* _EXERCISE_
In the lines below, count those containing the word "list" and give the number alone.

......

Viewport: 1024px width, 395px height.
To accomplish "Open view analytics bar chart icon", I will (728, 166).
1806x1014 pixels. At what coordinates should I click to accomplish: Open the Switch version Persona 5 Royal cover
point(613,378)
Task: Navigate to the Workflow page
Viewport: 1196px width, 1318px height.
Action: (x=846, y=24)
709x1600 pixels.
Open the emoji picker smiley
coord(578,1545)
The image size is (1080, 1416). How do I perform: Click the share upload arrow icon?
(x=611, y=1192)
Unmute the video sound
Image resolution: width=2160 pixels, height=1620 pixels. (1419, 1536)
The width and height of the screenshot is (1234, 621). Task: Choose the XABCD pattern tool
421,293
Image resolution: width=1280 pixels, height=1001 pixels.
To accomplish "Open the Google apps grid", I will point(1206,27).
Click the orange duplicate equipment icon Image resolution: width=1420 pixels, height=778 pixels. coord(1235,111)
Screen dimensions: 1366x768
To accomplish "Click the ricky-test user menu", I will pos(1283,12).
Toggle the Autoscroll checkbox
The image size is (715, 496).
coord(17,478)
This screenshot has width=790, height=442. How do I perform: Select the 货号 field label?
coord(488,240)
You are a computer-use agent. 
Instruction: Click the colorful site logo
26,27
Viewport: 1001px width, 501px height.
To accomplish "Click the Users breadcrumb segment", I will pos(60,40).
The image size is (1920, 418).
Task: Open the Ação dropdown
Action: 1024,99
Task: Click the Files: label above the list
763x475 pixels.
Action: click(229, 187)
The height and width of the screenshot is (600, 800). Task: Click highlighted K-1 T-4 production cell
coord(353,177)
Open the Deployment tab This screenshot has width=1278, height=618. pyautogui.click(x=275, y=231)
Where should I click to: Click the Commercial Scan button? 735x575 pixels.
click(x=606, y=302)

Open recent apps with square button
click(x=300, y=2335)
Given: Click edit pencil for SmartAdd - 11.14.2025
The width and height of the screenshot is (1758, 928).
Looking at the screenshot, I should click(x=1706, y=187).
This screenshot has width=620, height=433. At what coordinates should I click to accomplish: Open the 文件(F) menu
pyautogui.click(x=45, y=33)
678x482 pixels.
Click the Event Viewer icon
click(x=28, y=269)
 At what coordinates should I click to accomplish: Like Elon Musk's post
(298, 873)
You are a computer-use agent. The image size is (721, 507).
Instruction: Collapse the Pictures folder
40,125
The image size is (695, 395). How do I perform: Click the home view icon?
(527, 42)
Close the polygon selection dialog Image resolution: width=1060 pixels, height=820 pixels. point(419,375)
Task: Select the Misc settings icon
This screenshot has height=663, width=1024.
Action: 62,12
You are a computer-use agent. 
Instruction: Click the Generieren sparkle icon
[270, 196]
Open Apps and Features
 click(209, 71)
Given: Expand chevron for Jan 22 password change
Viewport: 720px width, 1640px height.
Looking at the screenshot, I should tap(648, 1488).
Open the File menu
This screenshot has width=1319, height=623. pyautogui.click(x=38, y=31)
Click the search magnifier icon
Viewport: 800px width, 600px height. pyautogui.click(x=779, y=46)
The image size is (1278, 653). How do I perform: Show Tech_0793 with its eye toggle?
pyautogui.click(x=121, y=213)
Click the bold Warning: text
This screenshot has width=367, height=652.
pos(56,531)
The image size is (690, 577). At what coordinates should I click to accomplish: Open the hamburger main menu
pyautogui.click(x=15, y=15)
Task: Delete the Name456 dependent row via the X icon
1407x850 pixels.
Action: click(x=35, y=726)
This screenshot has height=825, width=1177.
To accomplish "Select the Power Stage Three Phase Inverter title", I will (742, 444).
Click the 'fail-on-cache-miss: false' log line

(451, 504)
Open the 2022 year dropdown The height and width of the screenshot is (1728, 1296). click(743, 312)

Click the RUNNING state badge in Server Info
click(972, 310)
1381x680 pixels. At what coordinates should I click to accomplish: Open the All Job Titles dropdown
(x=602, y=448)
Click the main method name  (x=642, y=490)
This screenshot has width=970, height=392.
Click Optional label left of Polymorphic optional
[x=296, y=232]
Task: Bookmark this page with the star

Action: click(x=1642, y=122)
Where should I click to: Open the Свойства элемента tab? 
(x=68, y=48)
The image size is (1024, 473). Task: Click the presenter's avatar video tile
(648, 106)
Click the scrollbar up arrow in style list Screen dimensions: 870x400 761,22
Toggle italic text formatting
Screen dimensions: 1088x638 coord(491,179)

......

* _COMPLETED EXERCISE_
2